Hello, my name is Trish and I’m Tudor obsessed. So reading Lady Mary by Lucy Worsley was a forgone conclusion for me. And within the pages, I discovered a fascinating blend of Tudor trickery and human insight into a character that I grew to like and admire.Lady Mary by Lucy Worsley
Published by Bloomsbury Publishing Plc on April 5th 2018
Genres: Historical Fiction
By turns thrilling, dramatic and touching, this is the story of Henry the Eighth and Catherine of Aragon's divorce as you've never heard it before - from the eyes of their daughter, Princess Mary.
More than anything Mary just wants her family to stay together; for her mother and her father - and for her - to all be in the same place at once. But when her father announces that his marriage to her mother was void and by turns that Mary doesn't really count as his child, she realises things will never be as she hoped.
Things only get worse when her father marries again. Separated from her mother and forced to work as a servant for her new sister, Mary must dig deep to find the strength to stand up against those who wish to bring her down. Despite what anyone says, she will always be a princess. She has the blood of a princess and she is ready to fight for what is rightfully hers.
First Line of Lady Mary by Lucy Worsley
“Press a little harder with the pen, Mary.”
My Thoughts on Lady Mary by Lucy Worsley
Before I read this book, my impressions of Mary were that of a vengeful queen who killed for religious reasons without qualm. After all she earned the infamous title The Bloody Queen Mary. She is the daughter of Henry VIII and Catherine of Aragon, and became Queen after Lady Jane Grey was beheaded.

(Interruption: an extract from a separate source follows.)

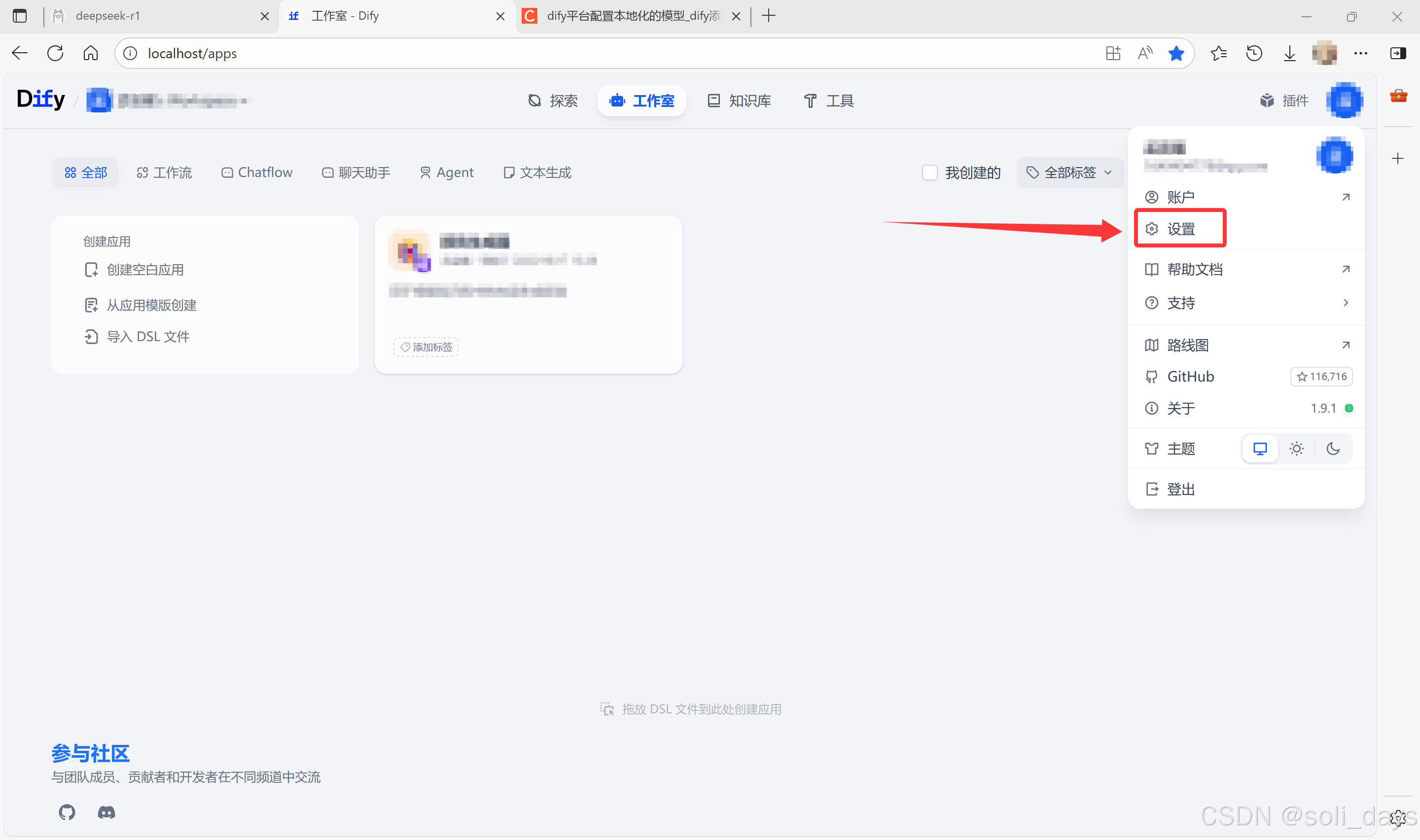The width and height of the screenshot is (1420, 840).
Task: Toggle the bookmark star in address bar
Action: tap(1176, 53)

I knew the facts, but now I feel like I know the young woman before her assent to the throne. This book vividly set the scene of the infamous Tudor dynasty, the luxurious palaces, the indulgent lifestyle, the hundreds of servants at the beck and call of the privileged few. However after Henry’s separation from Catherine, Mary was banished from that lavish lifestyle.
I admired her strength as she refused to deny her birth right despite physical and emotional hardships. And I raged at the lack of respect that Henry had for her, as she was only a daughter. He had the cheek to consider himself childless, as daughters don’t count. Of course I knew how little women counted, but being inside the head of Mary, while all this was demonstrated out to her again and again, made me sigh with indignation.
Factually, I can’t fault the book. The Tudor period is never boring to read about. There are far too many betrayals, beheadings, acts of treason, and colourful characters to be entertained by. Queen Mary is one of those colourful characters, and this book shades her out nicely. I’d love if there was a follow on book, or if this was the start of a series. As it has just whet my appetite for more Tudor treachery!
|Did I feel it?|
Who should read Lady Mary by Lucy Worsley
I’d highly recommend this book to fans of historical fiction, especially the Tudor period. And even more so if you want to see what teenage/new adult Lady Mary was like. Fans of the Philippa Gregory series should enjoy, I know I found it fitted in perfectly with my reading of those books. And if you think history is boring, then I challenge you to read this book and see if your view stays the same.